I used to be a HUGE Los Angeles Dodgers fan. One of the pitchers that I admired was Steve Howe. Unfortunately for Steve, he got himself into a bit of trouble which effectively ruined his career and most likely caused his death.
Steve was born March 10, 1958 in Pontiac Michigan. He played for the University of Michigan and was a two-time All Big Ten selection. He made his major league debut with the Dodgers at age 22 and had 17 saves and was named Rookie of the Year. In 1981 he helped the Dodgers win the World Series against the Yankees (that was sooooo sweet!).
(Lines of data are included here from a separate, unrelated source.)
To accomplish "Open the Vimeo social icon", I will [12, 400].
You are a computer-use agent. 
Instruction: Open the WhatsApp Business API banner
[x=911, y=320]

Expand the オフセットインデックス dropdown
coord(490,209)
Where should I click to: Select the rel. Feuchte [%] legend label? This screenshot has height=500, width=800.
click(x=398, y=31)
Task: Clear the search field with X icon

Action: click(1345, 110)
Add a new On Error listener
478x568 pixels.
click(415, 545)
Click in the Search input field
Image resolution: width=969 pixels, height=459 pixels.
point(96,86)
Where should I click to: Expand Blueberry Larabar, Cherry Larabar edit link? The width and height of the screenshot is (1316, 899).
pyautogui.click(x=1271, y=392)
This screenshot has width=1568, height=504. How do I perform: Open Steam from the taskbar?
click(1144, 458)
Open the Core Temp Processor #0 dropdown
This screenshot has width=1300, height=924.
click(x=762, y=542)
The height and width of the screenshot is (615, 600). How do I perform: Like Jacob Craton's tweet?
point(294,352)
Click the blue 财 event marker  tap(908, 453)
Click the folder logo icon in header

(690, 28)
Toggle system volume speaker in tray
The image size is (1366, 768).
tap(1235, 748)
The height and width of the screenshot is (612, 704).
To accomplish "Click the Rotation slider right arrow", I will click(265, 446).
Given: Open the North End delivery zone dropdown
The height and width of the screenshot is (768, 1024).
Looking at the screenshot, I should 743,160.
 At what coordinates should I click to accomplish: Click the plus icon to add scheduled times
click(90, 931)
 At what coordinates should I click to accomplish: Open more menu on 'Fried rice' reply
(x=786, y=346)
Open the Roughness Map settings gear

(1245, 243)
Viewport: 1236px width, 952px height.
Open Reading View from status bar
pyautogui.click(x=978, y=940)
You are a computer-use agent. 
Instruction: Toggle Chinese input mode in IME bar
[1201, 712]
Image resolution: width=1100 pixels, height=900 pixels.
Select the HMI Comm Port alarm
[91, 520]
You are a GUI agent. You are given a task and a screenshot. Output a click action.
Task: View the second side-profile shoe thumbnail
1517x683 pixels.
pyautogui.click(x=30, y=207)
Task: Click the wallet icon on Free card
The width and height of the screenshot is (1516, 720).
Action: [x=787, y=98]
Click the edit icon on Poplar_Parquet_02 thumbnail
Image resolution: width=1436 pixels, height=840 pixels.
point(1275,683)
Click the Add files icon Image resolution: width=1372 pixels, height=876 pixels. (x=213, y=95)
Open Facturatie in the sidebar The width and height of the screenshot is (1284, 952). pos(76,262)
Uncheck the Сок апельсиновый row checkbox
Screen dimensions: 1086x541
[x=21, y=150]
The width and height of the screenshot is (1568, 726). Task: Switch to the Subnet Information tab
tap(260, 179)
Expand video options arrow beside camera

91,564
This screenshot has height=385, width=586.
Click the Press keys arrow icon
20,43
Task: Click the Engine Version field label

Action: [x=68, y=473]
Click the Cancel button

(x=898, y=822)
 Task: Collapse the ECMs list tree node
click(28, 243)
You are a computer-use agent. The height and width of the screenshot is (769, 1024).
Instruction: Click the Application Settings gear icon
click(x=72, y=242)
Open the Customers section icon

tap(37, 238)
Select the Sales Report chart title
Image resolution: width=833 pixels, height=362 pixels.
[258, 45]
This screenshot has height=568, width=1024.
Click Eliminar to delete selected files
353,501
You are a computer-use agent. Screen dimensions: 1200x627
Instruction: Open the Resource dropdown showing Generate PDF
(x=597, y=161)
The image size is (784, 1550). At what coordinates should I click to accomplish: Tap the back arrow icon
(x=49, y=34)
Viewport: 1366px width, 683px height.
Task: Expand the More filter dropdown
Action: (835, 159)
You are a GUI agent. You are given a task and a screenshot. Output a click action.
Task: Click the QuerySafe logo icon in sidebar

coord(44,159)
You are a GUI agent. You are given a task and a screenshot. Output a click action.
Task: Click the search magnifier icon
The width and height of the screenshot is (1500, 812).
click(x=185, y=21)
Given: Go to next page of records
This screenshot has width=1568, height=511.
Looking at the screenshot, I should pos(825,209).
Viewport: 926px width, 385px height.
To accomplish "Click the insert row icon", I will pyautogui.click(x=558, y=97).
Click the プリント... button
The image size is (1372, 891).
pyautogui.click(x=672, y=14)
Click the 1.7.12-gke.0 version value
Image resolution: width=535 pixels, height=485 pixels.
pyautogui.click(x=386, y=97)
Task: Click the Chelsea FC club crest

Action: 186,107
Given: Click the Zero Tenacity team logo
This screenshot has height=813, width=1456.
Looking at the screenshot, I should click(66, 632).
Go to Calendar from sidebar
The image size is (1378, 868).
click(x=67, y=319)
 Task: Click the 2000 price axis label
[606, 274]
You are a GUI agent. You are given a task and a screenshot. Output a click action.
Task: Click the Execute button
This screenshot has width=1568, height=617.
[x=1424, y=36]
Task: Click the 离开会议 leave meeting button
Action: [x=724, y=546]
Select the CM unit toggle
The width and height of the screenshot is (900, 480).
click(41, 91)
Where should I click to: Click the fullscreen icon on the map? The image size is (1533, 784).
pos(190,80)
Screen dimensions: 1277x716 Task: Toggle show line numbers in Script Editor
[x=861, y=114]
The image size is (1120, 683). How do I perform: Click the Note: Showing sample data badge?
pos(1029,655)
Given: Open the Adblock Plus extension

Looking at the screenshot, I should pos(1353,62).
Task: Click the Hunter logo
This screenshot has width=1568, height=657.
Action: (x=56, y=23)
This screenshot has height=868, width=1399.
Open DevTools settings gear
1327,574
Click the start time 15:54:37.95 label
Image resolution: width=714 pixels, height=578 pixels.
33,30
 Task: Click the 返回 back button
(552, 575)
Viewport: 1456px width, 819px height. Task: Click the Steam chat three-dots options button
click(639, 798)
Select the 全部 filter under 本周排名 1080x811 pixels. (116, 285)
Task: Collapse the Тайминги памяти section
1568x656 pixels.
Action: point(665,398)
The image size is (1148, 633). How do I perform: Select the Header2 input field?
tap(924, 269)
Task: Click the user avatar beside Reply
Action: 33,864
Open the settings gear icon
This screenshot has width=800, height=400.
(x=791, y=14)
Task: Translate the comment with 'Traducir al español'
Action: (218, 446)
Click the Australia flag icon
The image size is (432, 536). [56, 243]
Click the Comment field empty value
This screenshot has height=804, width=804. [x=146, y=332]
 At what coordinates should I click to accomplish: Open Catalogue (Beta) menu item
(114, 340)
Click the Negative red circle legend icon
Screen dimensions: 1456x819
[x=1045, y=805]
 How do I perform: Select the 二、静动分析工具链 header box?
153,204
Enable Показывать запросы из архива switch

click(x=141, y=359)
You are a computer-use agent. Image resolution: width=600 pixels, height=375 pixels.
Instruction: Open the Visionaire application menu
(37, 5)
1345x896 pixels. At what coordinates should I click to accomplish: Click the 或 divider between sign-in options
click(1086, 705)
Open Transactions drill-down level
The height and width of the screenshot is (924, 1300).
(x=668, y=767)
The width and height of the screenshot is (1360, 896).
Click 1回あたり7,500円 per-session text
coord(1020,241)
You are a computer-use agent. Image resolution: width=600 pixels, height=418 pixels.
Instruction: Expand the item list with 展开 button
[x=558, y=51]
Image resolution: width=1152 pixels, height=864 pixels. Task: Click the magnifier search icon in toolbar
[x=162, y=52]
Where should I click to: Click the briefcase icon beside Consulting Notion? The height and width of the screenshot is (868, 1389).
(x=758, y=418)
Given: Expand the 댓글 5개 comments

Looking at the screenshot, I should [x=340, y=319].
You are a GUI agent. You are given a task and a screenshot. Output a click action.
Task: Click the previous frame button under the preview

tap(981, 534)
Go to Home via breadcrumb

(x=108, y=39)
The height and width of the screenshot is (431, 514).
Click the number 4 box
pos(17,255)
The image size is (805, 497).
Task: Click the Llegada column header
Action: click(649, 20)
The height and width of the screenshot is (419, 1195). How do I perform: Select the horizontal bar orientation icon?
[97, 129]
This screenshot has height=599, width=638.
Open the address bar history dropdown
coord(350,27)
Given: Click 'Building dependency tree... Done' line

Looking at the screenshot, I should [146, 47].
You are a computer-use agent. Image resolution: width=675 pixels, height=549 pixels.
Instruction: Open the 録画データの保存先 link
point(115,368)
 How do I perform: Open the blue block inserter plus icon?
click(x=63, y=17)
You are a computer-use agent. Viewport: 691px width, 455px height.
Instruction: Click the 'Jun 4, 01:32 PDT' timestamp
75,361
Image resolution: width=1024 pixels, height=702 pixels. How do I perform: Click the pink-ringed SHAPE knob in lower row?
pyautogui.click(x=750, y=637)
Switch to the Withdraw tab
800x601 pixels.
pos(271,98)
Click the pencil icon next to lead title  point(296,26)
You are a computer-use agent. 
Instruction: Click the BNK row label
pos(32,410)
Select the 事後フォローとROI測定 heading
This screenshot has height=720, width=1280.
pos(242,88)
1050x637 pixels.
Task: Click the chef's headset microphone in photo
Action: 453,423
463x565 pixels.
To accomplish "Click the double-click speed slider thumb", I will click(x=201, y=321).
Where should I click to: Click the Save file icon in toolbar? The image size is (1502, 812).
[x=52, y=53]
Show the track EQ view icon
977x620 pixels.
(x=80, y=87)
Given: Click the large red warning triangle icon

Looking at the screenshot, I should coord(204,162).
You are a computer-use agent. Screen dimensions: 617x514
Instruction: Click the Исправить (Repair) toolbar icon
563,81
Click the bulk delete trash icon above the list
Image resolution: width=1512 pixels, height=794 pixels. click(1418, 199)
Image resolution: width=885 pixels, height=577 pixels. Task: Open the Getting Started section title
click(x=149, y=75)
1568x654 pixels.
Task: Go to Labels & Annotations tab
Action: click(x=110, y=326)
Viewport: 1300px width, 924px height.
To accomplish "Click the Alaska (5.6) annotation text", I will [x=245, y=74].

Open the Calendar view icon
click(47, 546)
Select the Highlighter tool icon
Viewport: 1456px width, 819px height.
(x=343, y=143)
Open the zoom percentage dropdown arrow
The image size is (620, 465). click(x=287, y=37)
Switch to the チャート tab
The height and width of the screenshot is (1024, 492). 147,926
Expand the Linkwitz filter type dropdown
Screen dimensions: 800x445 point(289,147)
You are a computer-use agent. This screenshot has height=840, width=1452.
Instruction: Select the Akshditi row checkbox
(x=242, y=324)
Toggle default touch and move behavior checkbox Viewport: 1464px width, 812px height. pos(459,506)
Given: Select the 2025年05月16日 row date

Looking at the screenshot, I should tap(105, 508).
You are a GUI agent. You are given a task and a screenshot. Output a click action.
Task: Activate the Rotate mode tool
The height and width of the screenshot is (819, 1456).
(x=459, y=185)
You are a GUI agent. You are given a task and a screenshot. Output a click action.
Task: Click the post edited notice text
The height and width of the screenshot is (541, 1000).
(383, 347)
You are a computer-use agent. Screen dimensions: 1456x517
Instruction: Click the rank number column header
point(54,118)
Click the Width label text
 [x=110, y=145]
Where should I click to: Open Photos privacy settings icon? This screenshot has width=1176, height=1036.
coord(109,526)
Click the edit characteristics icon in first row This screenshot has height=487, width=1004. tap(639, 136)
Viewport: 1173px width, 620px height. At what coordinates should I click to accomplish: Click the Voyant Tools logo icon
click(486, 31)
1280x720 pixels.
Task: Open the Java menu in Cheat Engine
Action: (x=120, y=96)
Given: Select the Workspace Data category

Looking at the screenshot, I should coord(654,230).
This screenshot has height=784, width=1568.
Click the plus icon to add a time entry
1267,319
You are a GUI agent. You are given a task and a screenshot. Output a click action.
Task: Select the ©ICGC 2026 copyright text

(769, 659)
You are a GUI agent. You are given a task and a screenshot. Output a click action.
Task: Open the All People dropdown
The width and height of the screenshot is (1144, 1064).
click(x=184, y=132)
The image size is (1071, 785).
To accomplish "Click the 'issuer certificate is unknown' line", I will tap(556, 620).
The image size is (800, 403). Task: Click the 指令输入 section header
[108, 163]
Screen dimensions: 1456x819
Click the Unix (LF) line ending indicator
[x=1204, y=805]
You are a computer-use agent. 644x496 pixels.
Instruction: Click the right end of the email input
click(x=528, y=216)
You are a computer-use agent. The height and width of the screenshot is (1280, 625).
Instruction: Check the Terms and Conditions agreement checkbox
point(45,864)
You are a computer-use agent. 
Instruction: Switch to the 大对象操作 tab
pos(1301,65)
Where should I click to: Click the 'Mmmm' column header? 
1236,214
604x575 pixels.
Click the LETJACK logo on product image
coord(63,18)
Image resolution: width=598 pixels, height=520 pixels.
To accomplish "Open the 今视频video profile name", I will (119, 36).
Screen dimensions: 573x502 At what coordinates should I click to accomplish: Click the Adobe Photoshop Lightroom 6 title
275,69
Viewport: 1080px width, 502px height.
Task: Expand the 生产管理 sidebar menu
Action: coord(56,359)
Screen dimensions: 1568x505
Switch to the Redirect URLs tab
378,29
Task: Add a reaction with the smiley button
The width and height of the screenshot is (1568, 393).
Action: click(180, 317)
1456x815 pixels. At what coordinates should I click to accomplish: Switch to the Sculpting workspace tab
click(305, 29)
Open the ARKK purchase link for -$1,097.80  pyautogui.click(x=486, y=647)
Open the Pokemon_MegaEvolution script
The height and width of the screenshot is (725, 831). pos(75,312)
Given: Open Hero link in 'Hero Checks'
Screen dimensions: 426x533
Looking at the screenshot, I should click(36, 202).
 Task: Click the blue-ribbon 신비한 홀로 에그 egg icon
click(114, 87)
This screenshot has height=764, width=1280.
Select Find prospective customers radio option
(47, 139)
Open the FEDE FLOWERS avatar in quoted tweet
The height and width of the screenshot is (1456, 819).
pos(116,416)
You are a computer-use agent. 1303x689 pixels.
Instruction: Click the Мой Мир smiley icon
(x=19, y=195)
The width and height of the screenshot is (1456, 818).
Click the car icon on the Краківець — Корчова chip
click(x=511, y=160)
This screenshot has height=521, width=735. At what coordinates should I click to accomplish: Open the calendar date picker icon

In 1983, he checked into a substance abuse center. In 1984, he was suspended for the whole season for substance abuse. During his 17 year career, he was suspended from baseball seven times. Howe pitched for the Minnesota Twins and the Texas Rangers and ended his career with the New York Yankees. In 1992, he was banned for life from baseball but appealed the decision and pitched in 1994 with a great season. He was released from the Yankees in 1996.
Howe claimed in his 1989 autobiography, “Between the Lines: One Athlete’s Struggle to Escape the Nightmare of Addiction,” that he was recovering because of his commitment to evangelical Christianity. However, on April 28, 2006, Howe was killed when his pickup truck rolled over. The toxicology report showed he had methamphetamine in his system (exact amounts unknown).
Howe was only 48 when he died and left behind two children.